▶ [Work item] Leave out the pictures, and quote exactly the lines running from the one with "The width and" through the last line of the entries below.

Pixel coordinate grounding data
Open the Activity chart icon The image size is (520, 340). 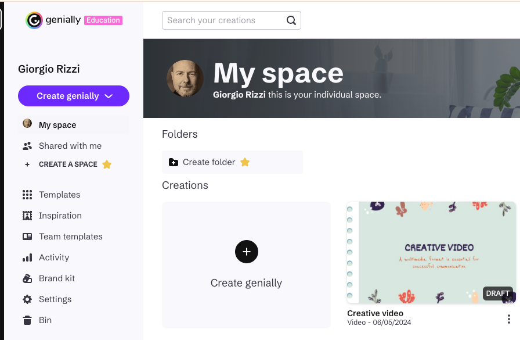[x=27, y=257]
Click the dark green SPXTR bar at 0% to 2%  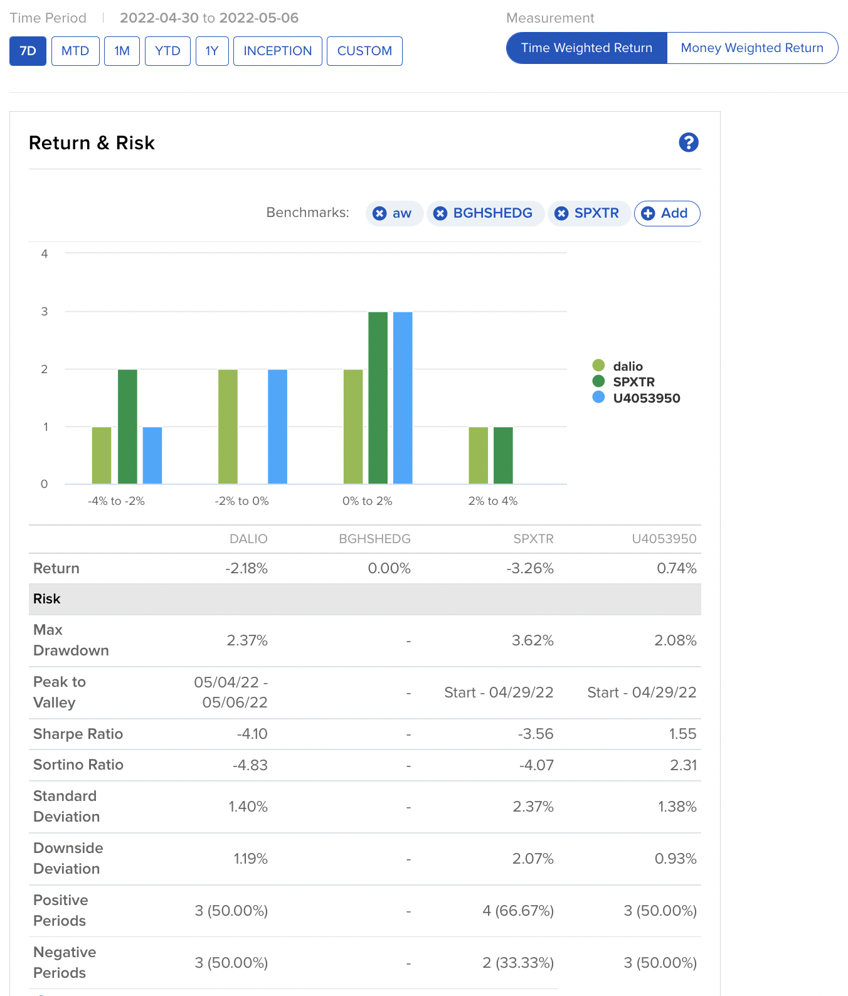[x=378, y=398]
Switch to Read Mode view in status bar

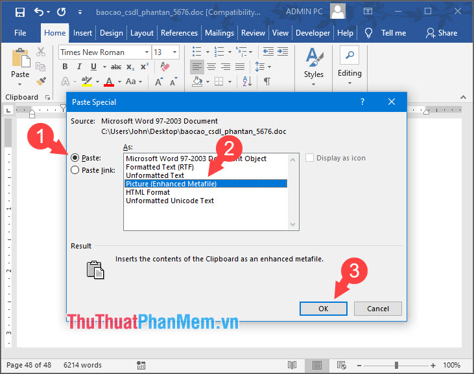tap(292, 366)

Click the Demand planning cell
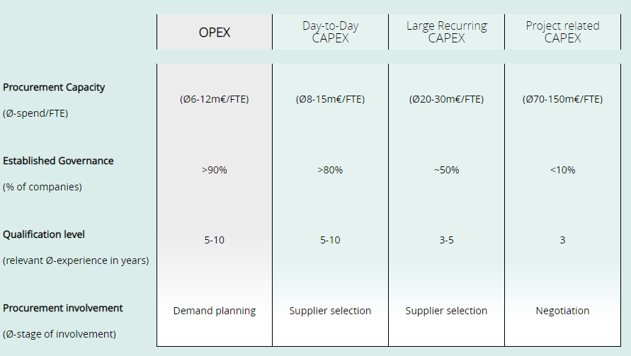point(214,311)
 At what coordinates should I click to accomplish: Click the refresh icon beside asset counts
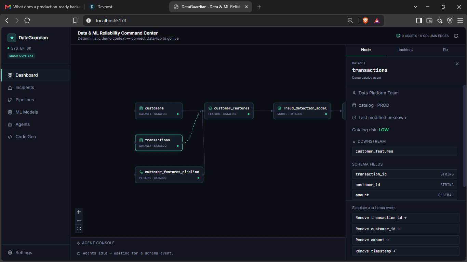456,36
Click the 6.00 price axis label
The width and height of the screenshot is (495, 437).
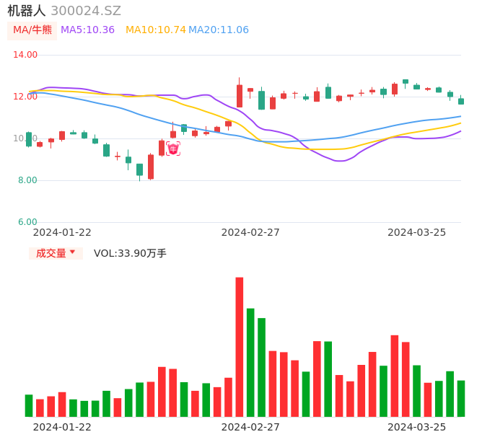[28, 222]
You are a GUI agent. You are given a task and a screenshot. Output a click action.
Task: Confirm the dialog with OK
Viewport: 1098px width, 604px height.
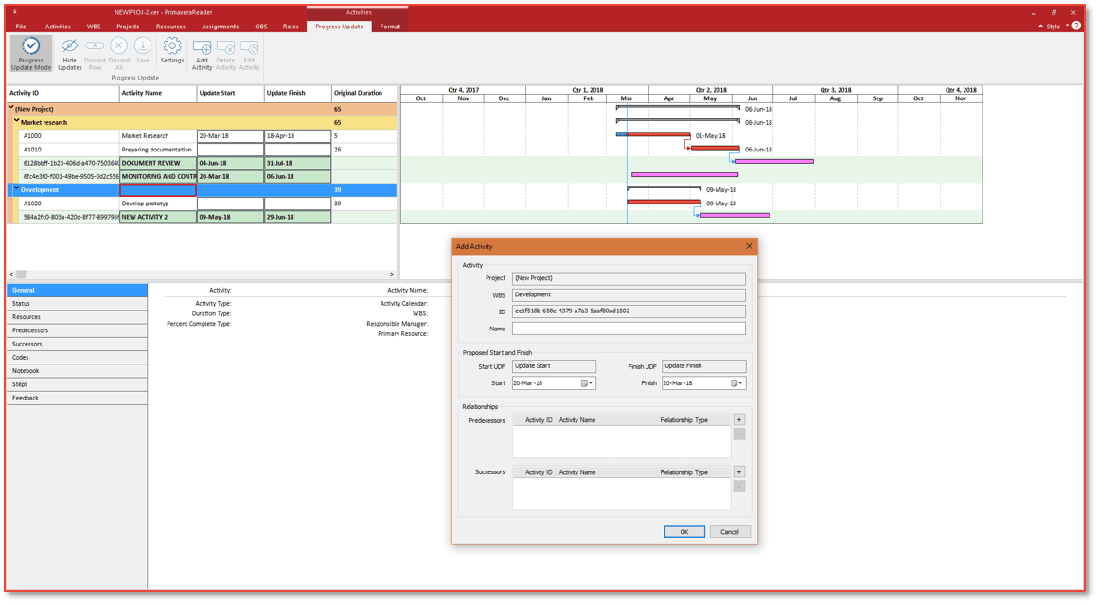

▶ [Exercise answer]
The width and height of the screenshot is (495, 437).
[28, 222]
You are a GUI agent. You are given a task and a screenshot. Output a click action.
Task: Confirm the dialog with OK
Viewport: 1098px width, 604px height.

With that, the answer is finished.